Some vegetables lose their bitterness when cooked lightly but get a more intense flavour if they’re overcooked. All of the cruciferous (broccoli, cauliflower, cabbage, kale, etc) are best when lightly steamed or stir-fried.
- Sauces and Dressings
A delicious sauce or dressing is immensely helpful in creating an irresistible vegetable dish, whether you’re eating raw or properly cooked vegetables. There’s no substitute for balsamic vinegar, which makes for a slightly sweet dressing. Mixed with olive oil and a pinch of salt makes a basic dressing. For a richer flavour try adding some crushed garlic, herbs and a bit of pureed raspberries, leaving it to marinate in the fridge. For a rich, creamy dressing without dairy, puree some avocado with water, a pinch of salt and whatever seasonings you like. If you like Asian flavours, a dressing of rice vinegar, tamari and a touch of sesame oil is wonderful. To make an amazing peanut dipping sauce for steamed vegetables or a stir-fry, add natural peanut butter or nut butter with a bit of water, rice vinegar and tamari. For even more taste add sesame oil and the juice from grated ginger. A red (tomato-based) sauce can be used for spaghetti, or over rice, or add some vegetables to the sauce. Another great sauce can be made with white cannellini beans, sautéed onion and garlic and a pinch of salt, for a filling, yet reduced-fat, creamy sauce for pasta or sautéed vegetables.
- Use a Sweet Flavour
Sweetness can’t neutralize bitterness but can enhance the sweet flavour. Use a small amount of maple syrup in salad dressing to help balance the flavours. Add fruit, like apples, oranges, mangos or dried cranberries to the salad.
- Choose your Vegetables
Some vegetables are sweeter and/or less bitter than others. Sweet potatoes, carrots, beetroots, butternut pumpkin and other root vegetables, have more sugars than other vegetables so they’re usually well-received. Try the stems of broccoli in a stir-fry, they have much less bite than the florets and remember red and yellow capsicums are much sweeter than green ones.

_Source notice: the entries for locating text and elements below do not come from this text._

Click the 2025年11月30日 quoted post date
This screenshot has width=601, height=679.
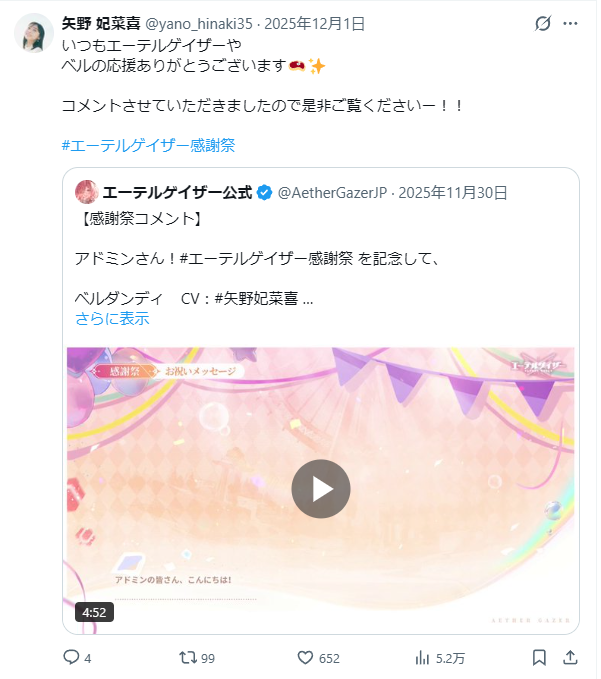[452, 192]
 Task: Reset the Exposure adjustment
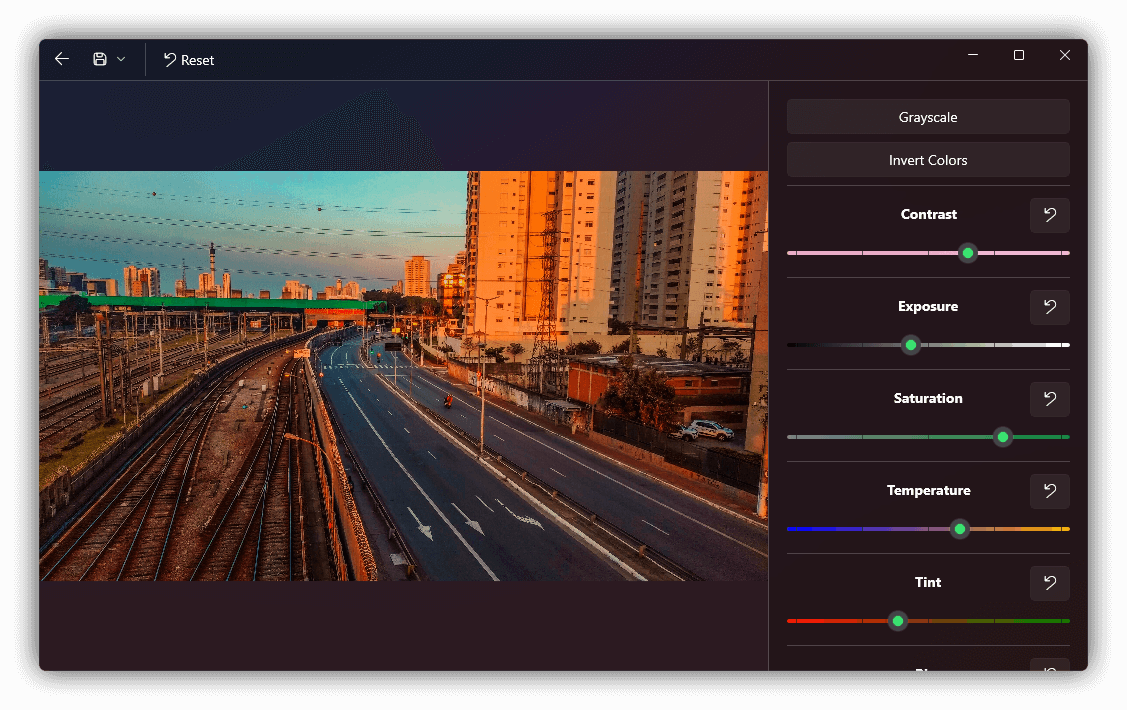click(1049, 307)
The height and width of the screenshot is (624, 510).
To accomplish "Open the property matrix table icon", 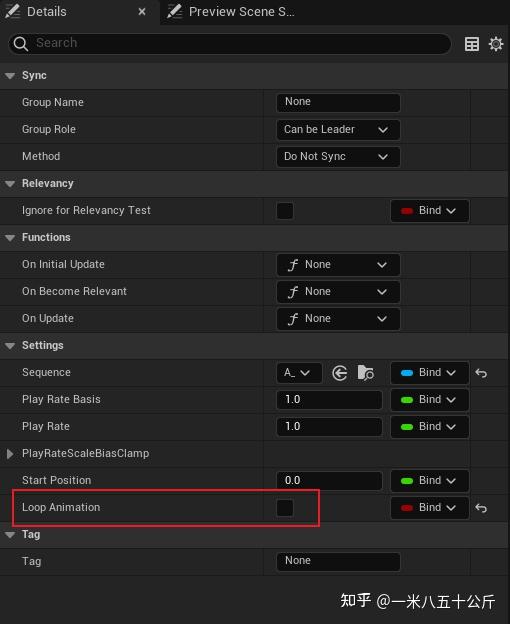I will 472,44.
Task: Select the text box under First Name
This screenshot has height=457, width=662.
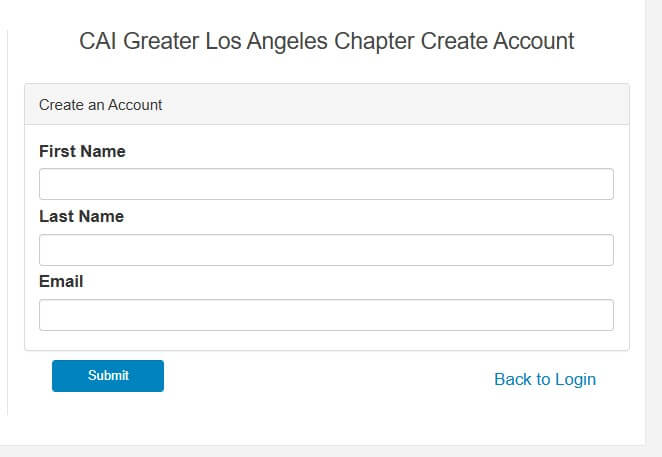Action: (x=326, y=184)
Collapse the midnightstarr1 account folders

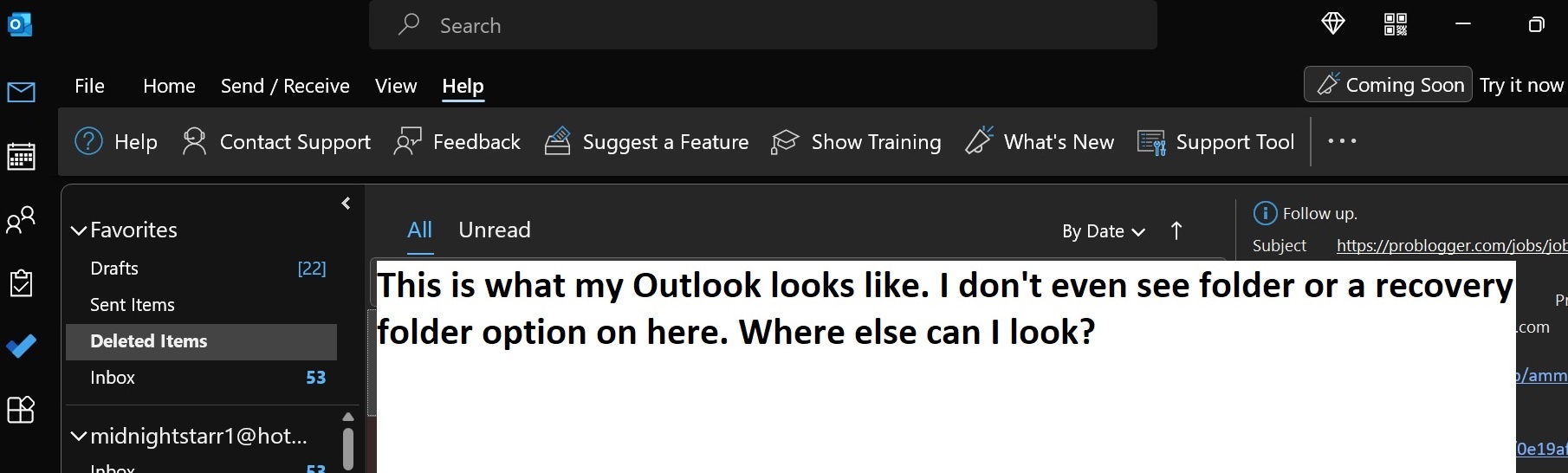click(79, 436)
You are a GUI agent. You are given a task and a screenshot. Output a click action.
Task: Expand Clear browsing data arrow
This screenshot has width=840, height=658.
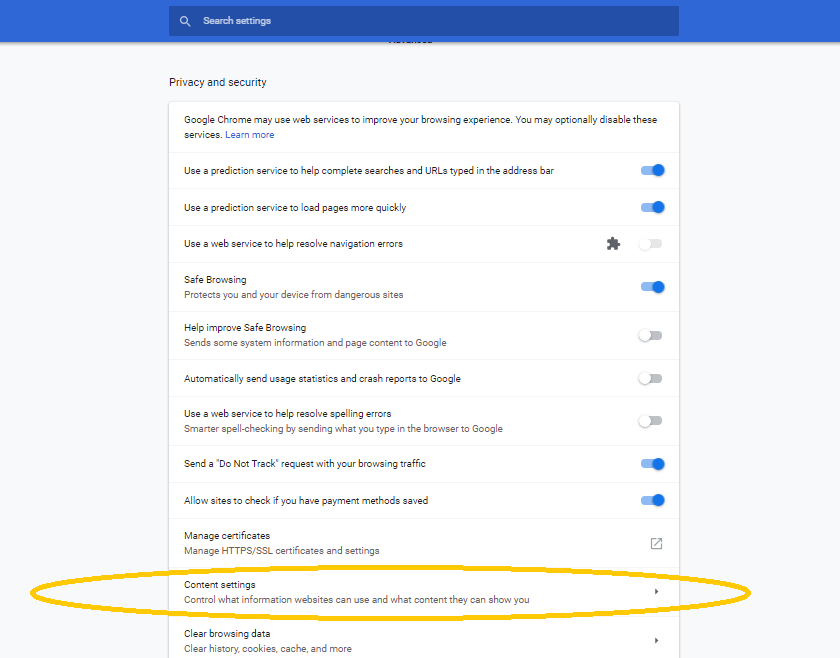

Young vegetables are also softer in flavour, so baby spinach, zucchini and others can taste better that the fully-grown versions.
If all else fails and the habit of not liking vegetables is winning, try camouflaging vegetables. Blend veggies into soups – pumpkin or sweet potato make great soups. Blend veggies into tomato sauce, or a bean dip or even try adding some to a fruit smoothie. Carrot cake and zucchini loaves, made thoughtfully with low levels of sugar and fat, can get your daily intake up, as can pumpkin muffins, beetroot chocolate cake or sweet potato biscuits.
So, here is your Vegie Resistance Summary
- Use of salt. A small amount of salt draws the flavour out of food.
- Marinating. Use things like tamari and vinegar on veggies for 15 minutes.
- Cooking methods. Cooking methods such as roasting and stir-frying enhance flavours.
- Sauces and dressings. There are many ingredients to add to your sauces. Try them!
- Use of the sweet flavour. Use a little honey or fruit to make a dish taste great.
- Choice of vegetables. Sweet vegetables such as beetroots, carrots, and red capsicum can make a dish taste better.
- Camouflage. When all else fails blend vegetables into soups and smoothies.
I hope those ideas have helped you add more veggies to your day and help reduce overall calories, help with hydration and add all important fibre to your diet! Enjoy!